Projeto de missão crítica não termina quando a documentação é emitida. A passagem do modelo para o canteiro produz novas informações, confirma premissas e exige decisões coordenadas. Por isso, acompanhar a execução faz parte da forma como a AFGM conduz projetos de data centers.
Em julho de 2026, Fabíola Andreto, sócia da AFGM, esteve no Ceará para visitar a obra de um dos projetos do escritório. A agenda reforça uma atuação já consolidada na região metropolitana de Fortaleza. Segundo a publicação original da AFGM, este é o sétimo projeto de data center desenvolvido pelo escritório na região, dentro de um conjunto que supera 1 GW de capacidade de TI no estado.
O canteiro devolve informação ao projeto
Uma visita de obra permite verificar como decisões tomadas em diferentes disciplinas se comportam quando reunidas no mesmo espaço. Em um data center, estrutura, arquitetura, energia, climatização, segurança e operação disputam áreas técnicas e rotas críticas. Pequenas incompatibilidades podem comprometer acesso, manutenção ou sequência de montagem.

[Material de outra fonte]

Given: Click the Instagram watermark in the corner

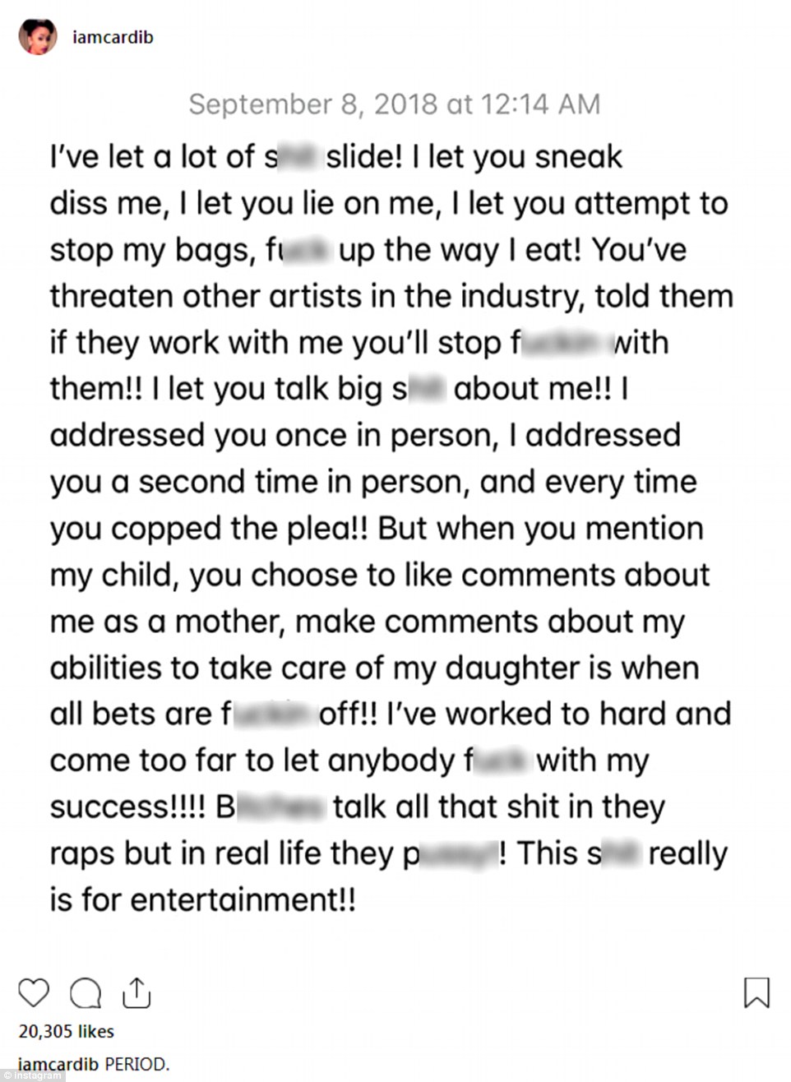Looking at the screenshot, I should pos(31,1076).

No canteiro, a equipe observa frentes de serviço, interfaces e condições reais de implantação. O objetivo não é substituir o gerenciamento da obra, mas manter o vínculo entre intenção de projeto e execução. Esse contato também ajuda a identificar aprendizados que podem ser incorporados às etapas seguintes do mesmo empreendimento e a futuros projetos.
Coordenação para uma infraestrutura de alta exigência
Data centers são edifícios em que a arquitetura atua como plataforma para sistemas de alta disponibilidade. A organização do campus precisa considerar acessos operacionais, circulação de equipamentos, compartimentação, expansão e manutenção sem interromper áreas em funcionamento.
Essas condições exigem comunicação objetiva entre projetistas, construtores, fornecedores e cliente. A presença da equipe de arquitetura na obra reduz a distância entre quem concebeu as soluções e quem precisa executá-las. Dúvidas ganham contexto, alternativas podem ser avaliadas com mais precisão e a decisão permanece alinhada ao desempenho esperado para o conjunto.
Relações locais fazem parte da entrega
A atuação no Ceará também depende da qualidade das parcerias estabelecidas na região. Equipes locais conhecem logística, cadeia de suprimentos, condições climáticas e práticas construtivas que influenciam o desenvolvimento. Integrar esse conhecimento ao método do escritório torna a coordenação mais eficiente e fortalece a capacidade de responder a um mercado em expansão.
Não se trata apenas de acompanhar um cronograma. A visita cria um espaço de troca entre projeto e execução, registra decisões e mantém as equipes conectadas ao objetivo comum. Em infraestrutura crítica, essa continuidade é parte da gestão de risco.
O registro sistemático dessas observações também amplia o valor da visita. Fotografias, pendências, responsáveis e decisões passam a integrar a memória do projeto e podem ser compartilhados com equipes que não estavam no canteiro. Assim, o aprendizado deixa de depender apenas da experiência individual e se torna informação disponível para a coordenação.
A presença da AFGM em obra traduz uma postura: projetos complexos pedem proximidade. Estar no canteiro permite reconhecer o que funcionou, tratar interfaces antes que se tornem restrições e levar o aprendizado para a próxima fase. É uma atuação que combina experiência acumulada, coordenação técnica e parceria com quem constrói no território.